The Roman Catholic Diocese of Portland had protested a 2021 law removing the statute of limitations on most child sex abuse claims.
A Maine judge has upheld a recently-enacted law that removed the statute of limitations on most child sex abuse claims.
According to The Associated Press, an attorney for more than a dozen plaintiffs who have filed lawsuits since the statute when into effect has praised the decision.
In a statement, attorney Michael Bigos said that the court’s ruling empowers survivors to hold wrongdoers liable for their misconduct.
“Survivors have suffered a lifetime of pain that has affected their relationships at home, at work, and in the world.

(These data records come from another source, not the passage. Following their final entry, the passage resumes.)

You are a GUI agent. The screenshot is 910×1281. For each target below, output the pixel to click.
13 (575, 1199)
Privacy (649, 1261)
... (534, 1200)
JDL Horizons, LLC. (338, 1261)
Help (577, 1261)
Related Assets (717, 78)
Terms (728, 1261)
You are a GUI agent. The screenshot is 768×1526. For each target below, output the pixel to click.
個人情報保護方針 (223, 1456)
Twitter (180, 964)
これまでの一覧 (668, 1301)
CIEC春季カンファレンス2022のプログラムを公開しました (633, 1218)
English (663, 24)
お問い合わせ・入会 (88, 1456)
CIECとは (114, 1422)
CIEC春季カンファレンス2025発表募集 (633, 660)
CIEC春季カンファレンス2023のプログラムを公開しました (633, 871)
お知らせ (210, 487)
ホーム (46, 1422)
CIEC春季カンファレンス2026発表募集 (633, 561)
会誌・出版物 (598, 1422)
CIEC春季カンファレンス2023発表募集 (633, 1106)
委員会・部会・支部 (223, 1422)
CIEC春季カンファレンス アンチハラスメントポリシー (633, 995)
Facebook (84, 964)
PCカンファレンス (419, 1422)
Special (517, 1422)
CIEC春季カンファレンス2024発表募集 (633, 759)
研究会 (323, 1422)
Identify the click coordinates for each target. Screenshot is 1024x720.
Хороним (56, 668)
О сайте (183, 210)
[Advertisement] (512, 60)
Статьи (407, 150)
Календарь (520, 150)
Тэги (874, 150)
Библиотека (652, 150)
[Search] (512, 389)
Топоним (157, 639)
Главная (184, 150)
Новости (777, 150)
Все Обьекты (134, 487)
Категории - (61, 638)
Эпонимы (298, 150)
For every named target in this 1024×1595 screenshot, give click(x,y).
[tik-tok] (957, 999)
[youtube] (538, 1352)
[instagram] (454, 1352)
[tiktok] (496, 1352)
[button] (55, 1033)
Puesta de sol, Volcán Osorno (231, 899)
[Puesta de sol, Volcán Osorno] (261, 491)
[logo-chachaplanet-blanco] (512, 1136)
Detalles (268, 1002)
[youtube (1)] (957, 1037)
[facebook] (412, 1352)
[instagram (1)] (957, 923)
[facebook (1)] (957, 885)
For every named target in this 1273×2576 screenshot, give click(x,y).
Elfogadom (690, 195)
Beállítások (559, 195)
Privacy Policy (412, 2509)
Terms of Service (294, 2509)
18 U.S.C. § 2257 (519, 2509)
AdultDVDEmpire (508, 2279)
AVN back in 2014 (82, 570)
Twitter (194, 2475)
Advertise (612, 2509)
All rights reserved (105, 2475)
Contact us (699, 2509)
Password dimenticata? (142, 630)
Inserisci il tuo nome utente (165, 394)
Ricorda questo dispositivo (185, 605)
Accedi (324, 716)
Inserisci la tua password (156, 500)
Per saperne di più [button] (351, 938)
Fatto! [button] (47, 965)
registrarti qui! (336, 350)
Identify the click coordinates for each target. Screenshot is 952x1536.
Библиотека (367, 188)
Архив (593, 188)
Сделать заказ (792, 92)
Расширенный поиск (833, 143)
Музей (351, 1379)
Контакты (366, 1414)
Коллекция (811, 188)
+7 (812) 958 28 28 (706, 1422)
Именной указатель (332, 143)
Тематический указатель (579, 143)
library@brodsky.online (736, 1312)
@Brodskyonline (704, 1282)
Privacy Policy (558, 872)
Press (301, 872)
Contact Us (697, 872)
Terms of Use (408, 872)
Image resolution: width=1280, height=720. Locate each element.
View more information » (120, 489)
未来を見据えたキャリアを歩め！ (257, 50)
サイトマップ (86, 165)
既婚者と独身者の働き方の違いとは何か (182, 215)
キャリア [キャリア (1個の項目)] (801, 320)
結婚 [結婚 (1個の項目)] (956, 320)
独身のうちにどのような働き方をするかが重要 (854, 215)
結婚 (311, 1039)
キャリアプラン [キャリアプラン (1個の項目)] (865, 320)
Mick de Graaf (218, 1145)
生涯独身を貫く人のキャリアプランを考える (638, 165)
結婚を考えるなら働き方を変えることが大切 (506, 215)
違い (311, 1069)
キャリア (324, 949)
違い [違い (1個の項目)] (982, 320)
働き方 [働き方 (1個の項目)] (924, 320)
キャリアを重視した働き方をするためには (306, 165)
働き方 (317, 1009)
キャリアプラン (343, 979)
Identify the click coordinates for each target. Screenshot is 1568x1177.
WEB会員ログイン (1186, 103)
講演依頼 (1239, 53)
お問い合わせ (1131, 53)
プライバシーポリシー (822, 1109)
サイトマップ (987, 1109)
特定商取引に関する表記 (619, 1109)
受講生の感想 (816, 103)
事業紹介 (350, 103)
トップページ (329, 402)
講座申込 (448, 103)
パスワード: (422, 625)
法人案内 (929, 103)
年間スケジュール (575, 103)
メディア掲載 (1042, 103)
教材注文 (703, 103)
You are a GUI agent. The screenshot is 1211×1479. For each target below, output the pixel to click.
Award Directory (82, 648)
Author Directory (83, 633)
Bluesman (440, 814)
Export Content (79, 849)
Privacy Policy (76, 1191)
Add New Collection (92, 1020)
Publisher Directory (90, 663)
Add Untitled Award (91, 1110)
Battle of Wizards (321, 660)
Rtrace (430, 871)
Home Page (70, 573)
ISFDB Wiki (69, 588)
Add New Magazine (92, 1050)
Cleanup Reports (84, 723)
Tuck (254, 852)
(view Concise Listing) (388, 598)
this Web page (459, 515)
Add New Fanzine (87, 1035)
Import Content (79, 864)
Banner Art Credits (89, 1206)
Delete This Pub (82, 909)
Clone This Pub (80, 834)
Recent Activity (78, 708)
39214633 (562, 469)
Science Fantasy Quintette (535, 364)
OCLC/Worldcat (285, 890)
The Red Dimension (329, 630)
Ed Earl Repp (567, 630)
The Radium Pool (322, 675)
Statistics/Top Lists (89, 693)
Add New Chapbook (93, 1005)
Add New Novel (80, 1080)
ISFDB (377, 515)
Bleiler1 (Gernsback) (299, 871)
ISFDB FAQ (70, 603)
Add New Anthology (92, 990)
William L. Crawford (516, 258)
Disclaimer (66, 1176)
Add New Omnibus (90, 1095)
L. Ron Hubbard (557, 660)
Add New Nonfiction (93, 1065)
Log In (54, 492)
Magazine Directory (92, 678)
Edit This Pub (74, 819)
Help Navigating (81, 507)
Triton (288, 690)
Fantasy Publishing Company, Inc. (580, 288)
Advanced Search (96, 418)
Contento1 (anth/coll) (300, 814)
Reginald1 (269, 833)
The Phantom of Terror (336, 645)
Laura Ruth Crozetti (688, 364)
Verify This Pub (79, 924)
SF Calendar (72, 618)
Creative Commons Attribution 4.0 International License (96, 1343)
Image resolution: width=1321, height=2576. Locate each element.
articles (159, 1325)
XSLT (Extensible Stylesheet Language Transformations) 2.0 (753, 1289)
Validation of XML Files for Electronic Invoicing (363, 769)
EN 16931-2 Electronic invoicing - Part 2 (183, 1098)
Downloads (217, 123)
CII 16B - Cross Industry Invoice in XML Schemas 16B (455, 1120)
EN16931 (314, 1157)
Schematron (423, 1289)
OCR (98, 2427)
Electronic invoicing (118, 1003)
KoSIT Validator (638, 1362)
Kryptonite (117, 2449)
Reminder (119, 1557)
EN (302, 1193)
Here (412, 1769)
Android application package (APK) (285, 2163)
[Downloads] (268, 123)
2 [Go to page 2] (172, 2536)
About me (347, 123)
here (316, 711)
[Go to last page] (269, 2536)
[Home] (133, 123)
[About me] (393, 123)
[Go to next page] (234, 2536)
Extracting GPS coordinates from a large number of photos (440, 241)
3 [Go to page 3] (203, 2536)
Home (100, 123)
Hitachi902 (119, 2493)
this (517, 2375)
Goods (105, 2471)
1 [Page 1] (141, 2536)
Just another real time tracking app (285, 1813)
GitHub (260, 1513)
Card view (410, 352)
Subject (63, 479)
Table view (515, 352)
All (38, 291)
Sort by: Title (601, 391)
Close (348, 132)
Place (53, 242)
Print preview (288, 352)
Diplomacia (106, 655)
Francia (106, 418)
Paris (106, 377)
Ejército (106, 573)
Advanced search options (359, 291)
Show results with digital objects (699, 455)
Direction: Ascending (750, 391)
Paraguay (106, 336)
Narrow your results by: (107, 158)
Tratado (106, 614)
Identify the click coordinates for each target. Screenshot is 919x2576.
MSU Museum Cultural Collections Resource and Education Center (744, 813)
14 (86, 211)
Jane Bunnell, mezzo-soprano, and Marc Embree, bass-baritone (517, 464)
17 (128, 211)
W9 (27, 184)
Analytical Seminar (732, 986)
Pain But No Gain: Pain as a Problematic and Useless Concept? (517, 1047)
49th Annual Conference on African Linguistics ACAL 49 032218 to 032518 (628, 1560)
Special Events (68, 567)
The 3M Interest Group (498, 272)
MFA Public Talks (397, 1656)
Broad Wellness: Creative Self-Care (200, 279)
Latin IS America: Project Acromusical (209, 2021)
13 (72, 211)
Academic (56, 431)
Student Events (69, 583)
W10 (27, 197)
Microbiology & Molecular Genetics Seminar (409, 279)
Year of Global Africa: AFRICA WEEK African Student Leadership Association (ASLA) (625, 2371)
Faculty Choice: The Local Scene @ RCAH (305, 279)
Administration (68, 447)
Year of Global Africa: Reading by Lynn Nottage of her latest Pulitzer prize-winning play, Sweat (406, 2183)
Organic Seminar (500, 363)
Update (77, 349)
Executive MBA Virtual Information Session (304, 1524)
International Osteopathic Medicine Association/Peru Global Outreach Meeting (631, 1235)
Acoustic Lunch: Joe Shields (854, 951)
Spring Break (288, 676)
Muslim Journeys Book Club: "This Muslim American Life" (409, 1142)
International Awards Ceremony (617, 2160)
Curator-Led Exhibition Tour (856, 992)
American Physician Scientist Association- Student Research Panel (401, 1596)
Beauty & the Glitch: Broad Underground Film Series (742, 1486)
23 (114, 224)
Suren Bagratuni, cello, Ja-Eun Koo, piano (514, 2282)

Now survivors are empowered to face those who allowed such heinous abuse and hold them accountable,” Bigos said.
However, The Associated Press reports that most observers expect that the court’s decision will be appealed.
Perhaps not surprisingly, one of the most vocal critics of the law is the Roman Catholic Church.
Speaking in court, an attorney for the Diocese of Portland said that the 2021 sex abuse law is unconstitutional because it makes retroactive changes and violates the vested rights and due process rights of potential defendants.
“The court agrees that these questions are important, given the number of related cases already docketed with a large number of new cases anticipated,” McKeon wrote.
Still, McKeon said that the Diocese’s attorneys failed to adequately demonstrate how or why vested rights should relate to an expired or revoked statute of limitations.
“None of these cases explain why a vested property right emerges from an expired statute of limitations,” McKeon determined. “Nor do any of them locate vested rights protections in the Maine state Constitution’s due process clause.”
Nevertheless, Maine Justice Thomas McKeon said that vested rights are typically only applicable to property rights—not statutes of limitations—and that the law can apply to institutions as well as individuals accused of perpetrating or enabling abuse.
Maine state Rep. Lori Gramlich, the Old Orchard Beach Democrat who sponsored the law, called McKeon’s ruling “great news for survivors of abuse and everyone who values justice.”
“Many of the survivors coming forward now are telling their stories for the first time after dealing with the aftermath of abuse,” Gramlich said in a statement released on Tuesday. “Today’s decision means they can continue their long-overdue pursuit of justice.”
Despite the ruling, McKeon said that it was a “close case” and that the Catholic Church had raised “serious” constitutional concerns.
Expecting some resistance, McKeon also temporarily paused the sex abuse lawsuits to allow the church’s attorneys time to file an appeal with the state Supreme Judicial Court.
In the meantime, Bigos said that the Diocese of Portland should allow the discovery process to resume, so that it can “share what it knew and when it knew it; disclosing documents and other records that tell the story of how they chose keep abuse a secret, protecting perpetrators and letting them continue to hurt other people.”